EXERCISE: The answer must consist of the records below, repeated exactly.
━━━ SOURCE DATA
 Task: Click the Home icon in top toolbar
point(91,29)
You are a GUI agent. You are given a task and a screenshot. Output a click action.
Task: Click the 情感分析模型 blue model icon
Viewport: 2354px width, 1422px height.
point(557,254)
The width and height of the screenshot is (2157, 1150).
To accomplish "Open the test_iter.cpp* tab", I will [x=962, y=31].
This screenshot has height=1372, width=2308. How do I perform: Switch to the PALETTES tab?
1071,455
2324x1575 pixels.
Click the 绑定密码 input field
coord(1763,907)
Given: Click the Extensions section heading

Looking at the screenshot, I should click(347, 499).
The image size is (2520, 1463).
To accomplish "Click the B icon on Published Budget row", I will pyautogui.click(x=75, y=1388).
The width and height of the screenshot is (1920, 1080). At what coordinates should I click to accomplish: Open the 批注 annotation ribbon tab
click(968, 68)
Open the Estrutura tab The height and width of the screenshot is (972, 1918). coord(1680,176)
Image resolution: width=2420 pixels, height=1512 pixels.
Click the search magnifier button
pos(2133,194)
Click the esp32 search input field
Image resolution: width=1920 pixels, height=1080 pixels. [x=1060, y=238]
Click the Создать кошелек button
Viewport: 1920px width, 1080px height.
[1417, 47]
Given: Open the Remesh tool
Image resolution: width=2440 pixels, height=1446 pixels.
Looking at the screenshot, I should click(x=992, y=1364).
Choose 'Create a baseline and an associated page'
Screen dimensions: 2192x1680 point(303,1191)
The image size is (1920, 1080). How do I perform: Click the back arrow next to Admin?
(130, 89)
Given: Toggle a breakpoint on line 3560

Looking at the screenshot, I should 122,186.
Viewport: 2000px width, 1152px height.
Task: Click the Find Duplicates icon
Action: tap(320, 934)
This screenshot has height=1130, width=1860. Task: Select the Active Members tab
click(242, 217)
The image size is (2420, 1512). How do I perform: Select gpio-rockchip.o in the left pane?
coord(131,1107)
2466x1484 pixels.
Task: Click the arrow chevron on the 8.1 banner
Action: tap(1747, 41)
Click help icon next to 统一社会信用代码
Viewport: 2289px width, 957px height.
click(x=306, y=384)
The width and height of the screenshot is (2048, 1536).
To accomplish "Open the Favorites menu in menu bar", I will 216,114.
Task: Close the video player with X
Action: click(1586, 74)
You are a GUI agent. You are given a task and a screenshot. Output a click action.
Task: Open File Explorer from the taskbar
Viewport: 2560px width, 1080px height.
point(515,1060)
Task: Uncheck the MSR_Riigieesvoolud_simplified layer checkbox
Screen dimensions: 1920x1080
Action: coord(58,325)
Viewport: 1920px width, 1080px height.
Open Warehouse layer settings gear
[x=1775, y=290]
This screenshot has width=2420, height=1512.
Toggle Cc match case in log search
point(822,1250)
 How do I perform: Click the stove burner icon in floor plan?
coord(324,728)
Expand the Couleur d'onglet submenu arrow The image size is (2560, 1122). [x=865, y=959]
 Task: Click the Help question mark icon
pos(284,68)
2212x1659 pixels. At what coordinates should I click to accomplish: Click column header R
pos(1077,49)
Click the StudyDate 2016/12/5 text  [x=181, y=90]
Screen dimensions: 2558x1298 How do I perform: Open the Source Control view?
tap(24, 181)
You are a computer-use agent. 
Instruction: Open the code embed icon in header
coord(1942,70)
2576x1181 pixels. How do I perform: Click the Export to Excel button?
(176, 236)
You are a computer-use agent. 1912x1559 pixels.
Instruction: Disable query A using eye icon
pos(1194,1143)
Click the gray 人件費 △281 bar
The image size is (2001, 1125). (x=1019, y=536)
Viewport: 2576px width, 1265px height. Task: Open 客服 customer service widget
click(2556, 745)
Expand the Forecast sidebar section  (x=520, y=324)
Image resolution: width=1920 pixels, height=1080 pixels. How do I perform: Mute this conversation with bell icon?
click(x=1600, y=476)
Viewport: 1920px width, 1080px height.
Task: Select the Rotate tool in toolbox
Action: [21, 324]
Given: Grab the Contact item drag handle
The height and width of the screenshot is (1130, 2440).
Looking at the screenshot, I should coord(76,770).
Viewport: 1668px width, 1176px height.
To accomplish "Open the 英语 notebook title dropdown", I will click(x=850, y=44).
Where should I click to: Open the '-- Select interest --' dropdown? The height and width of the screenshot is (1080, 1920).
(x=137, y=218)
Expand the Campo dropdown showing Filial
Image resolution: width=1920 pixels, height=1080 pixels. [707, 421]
━━━━━━
EXERCISE ANSWER:
 Task: Click the Home icon in top toolbar
point(91,29)
You are a GUI agent. You are given a task and a screenshot. Output a click action.
Task: Click the 情感分析模型 blue model icon
Viewport: 2354px width, 1422px height.
point(557,254)
The width and height of the screenshot is (2157, 1150).
To accomplish "Open the test_iter.cpp* tab", I will [x=962, y=31].
This screenshot has height=1372, width=2308. How do I perform: Switch to the PALETTES tab?
1071,455
2324x1575 pixels.
Click the 绑定密码 input field
coord(1763,907)
Given: Click the Extensions section heading

Looking at the screenshot, I should click(347, 499).
The image size is (2520, 1463).
To accomplish "Click the B icon on Published Budget row", I will pyautogui.click(x=75, y=1388).
The width and height of the screenshot is (1920, 1080). At what coordinates should I click to accomplish: Open the 批注 annotation ribbon tab
click(968, 68)
Open the Estrutura tab The height and width of the screenshot is (972, 1918). coord(1680,176)
Image resolution: width=2420 pixels, height=1512 pixels.
Click the search magnifier button
pos(2133,194)
Click the esp32 search input field
Image resolution: width=1920 pixels, height=1080 pixels. [x=1060, y=238]
Click the Создать кошелек button
Viewport: 1920px width, 1080px height.
[1417, 47]
Given: Open the Remesh tool
Image resolution: width=2440 pixels, height=1446 pixels.
Looking at the screenshot, I should click(x=992, y=1364).
Choose 'Create a baseline and an associated page'
Screen dimensions: 2192x1680 point(303,1191)
The image size is (1920, 1080). How do I perform: Click the back arrow next to Admin?
(130, 89)
Given: Toggle a breakpoint on line 3560

Looking at the screenshot, I should 122,186.
Viewport: 2000px width, 1152px height.
Task: Click the Find Duplicates icon
Action: tap(320, 934)
This screenshot has height=1130, width=1860. Task: Select the Active Members tab
click(242, 217)
The image size is (2420, 1512). How do I perform: Select gpio-rockchip.o in the left pane?
coord(131,1107)
2466x1484 pixels.
Task: Click the arrow chevron on the 8.1 banner
Action: tap(1747, 41)
Click help icon next to 统一社会信用代码
Viewport: 2289px width, 957px height.
click(x=306, y=384)
The width and height of the screenshot is (2048, 1536).
To accomplish "Open the Favorites menu in menu bar", I will 216,114.
Task: Close the video player with X
Action: click(1586, 74)
You are a GUI agent. You are given a task and a screenshot. Output a click action.
Task: Open File Explorer from the taskbar
Viewport: 2560px width, 1080px height.
point(515,1060)
Task: Uncheck the MSR_Riigieesvoolud_simplified layer checkbox
Screen dimensions: 1920x1080
Action: coord(58,325)
Viewport: 1920px width, 1080px height.
Open Warehouse layer settings gear
[x=1775, y=290]
This screenshot has width=2420, height=1512.
Toggle Cc match case in log search
point(822,1250)
 How do I perform: Click the stove burner icon in floor plan?
coord(324,728)
Expand the Couleur d'onglet submenu arrow The image size is (2560, 1122). [x=865, y=959]
 Task: Click the Help question mark icon
pos(284,68)
2212x1659 pixels. At what coordinates should I click to accomplish: Click column header R
pos(1077,49)
Click the StudyDate 2016/12/5 text  [x=181, y=90]
Screen dimensions: 2558x1298 How do I perform: Open the Source Control view?
tap(24, 181)
You are a computer-use agent. 
Instruction: Open the code embed icon in header
coord(1942,70)
2576x1181 pixels. How do I perform: Click the Export to Excel button?
(176, 236)
You are a computer-use agent. 1912x1559 pixels.
Instruction: Disable query A using eye icon
pos(1194,1143)
Click the gray 人件費 △281 bar
The image size is (2001, 1125). (x=1019, y=536)
Viewport: 2576px width, 1265px height. Task: Open 客服 customer service widget
click(2556, 745)
Expand the Forecast sidebar section  (x=520, y=324)
Image resolution: width=1920 pixels, height=1080 pixels. How do I perform: Mute this conversation with bell icon?
click(x=1600, y=476)
Viewport: 1920px width, 1080px height.
Task: Select the Rotate tool in toolbox
Action: [21, 324]
Given: Grab the Contact item drag handle
The height and width of the screenshot is (1130, 2440).
Looking at the screenshot, I should coord(76,770).
Viewport: 1668px width, 1176px height.
To accomplish "Open the 英语 notebook title dropdown", I will click(x=850, y=44).
Where should I click to: Open the '-- Select interest --' dropdown? The height and width of the screenshot is (1080, 1920).
(x=137, y=218)
Expand the Campo dropdown showing Filial
Image resolution: width=1920 pixels, height=1080 pixels. [707, 421]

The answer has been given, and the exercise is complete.